Волшебный камень - Николай Асанов
Шрифт:
Интервал:
Закладка:
Прежде чем Нестеров осознал, что с ним, подошла сестра, но и ее голоса он не услышал. Тогда Нестеров понял все: он еще и контужен, и страх, что он оглох надолго и не узнает ничего о Сталинграде, овладел им. Он все еще жил ощущением боя, совершенно не представляя, сколько времени прошло с того злополучного мгновения, когда его окутали темнота и тишина. Первый вопрос, который он написал на маленьком блокноте, поданном ему сестрой, был о Сталинграде. Город боролся и жил.
Всю свою нервную энергию Нестеров употребил на то, чтобы вновь обрести слух. Он думал только об одном — о слухе. С покорностью ребенка подчинялся он всем предписаниям врача, касающимся восстановления слуха. Нестеров вычитал когда-то, что большинство болезней может быть излечено внушением. Он знал также, что его глухота — следствие контузии, отразившейся на всей нервной системе. Со страстью одержимого попытался он своей волей излечить себя. И слух вернулся, когда он еще находился в пересыльном госпитале под Сталинградом.
Он проснулся утром и сначала не понял, что случилось.
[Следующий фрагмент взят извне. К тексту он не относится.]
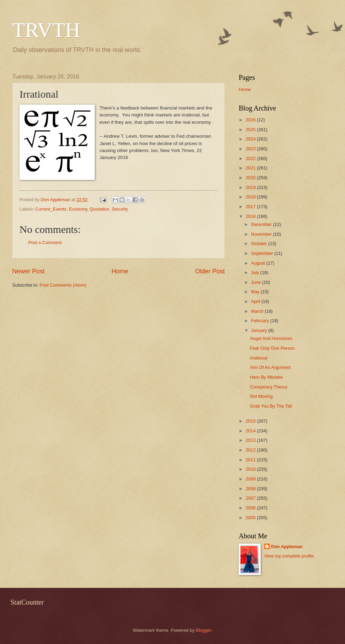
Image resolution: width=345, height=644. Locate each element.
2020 (251, 177)
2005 (251, 517)
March (258, 311)
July (255, 272)
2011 (251, 460)
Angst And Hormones (271, 338)
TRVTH (46, 30)
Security (120, 209)
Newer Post (28, 271)
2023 (251, 149)
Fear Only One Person (272, 348)
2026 (251, 120)
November (262, 234)
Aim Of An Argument (270, 367)
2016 (251, 216)
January (259, 330)
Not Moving (261, 396)
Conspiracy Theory (269, 387)
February (260, 320)
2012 (251, 450)
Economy (78, 209)
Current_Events (51, 209)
Внешние шумы настойчиво стремились ворваться в сознание. Они словно процарапывали ходы в усталом мозгу. Первое, что дошло до сознания, был отдаленный шум, похожий на дальний рокот прибоя. Словно Нестеров был на побережье и прислушивался к медленному и важному говору моря.
Нестеров не закричал, не вскочил — он только вытянулся на койке так, что ноги уперлись в железные планки кровати и прогнули их.
Затаив дыхание, он слушал этот шум, доносившийся сюда за двадцать километров от города. Было так, словно товарищи разговаривали с ним, утешали его и успокаивали: ничего плохого не случилось, пока он лечился, но, конечно, надо поскорей вернуться, дело не ждет, он нужен там, откуда они говорили с ним…
В один из особо тяжелых дней, когда прибыло множество раненых, Нестерова эвакуировали в тыл.
Приказ генерала Бушуева больше не действовал, да и кто бы отыскал Нестерова в его странствии по госпиталям, и капитан стал надеяться, что он еще вернется в свой батальон. Но в подмосковном госпитале он понял, что это ему не удастся.
— Слишком много железа приняли внутрь, молодой человек, — пошутил главный врач, заканчивая осмотр.
Врач был веселый человек, он шутил, несмотря на то что день и ночь оперировал бойцов.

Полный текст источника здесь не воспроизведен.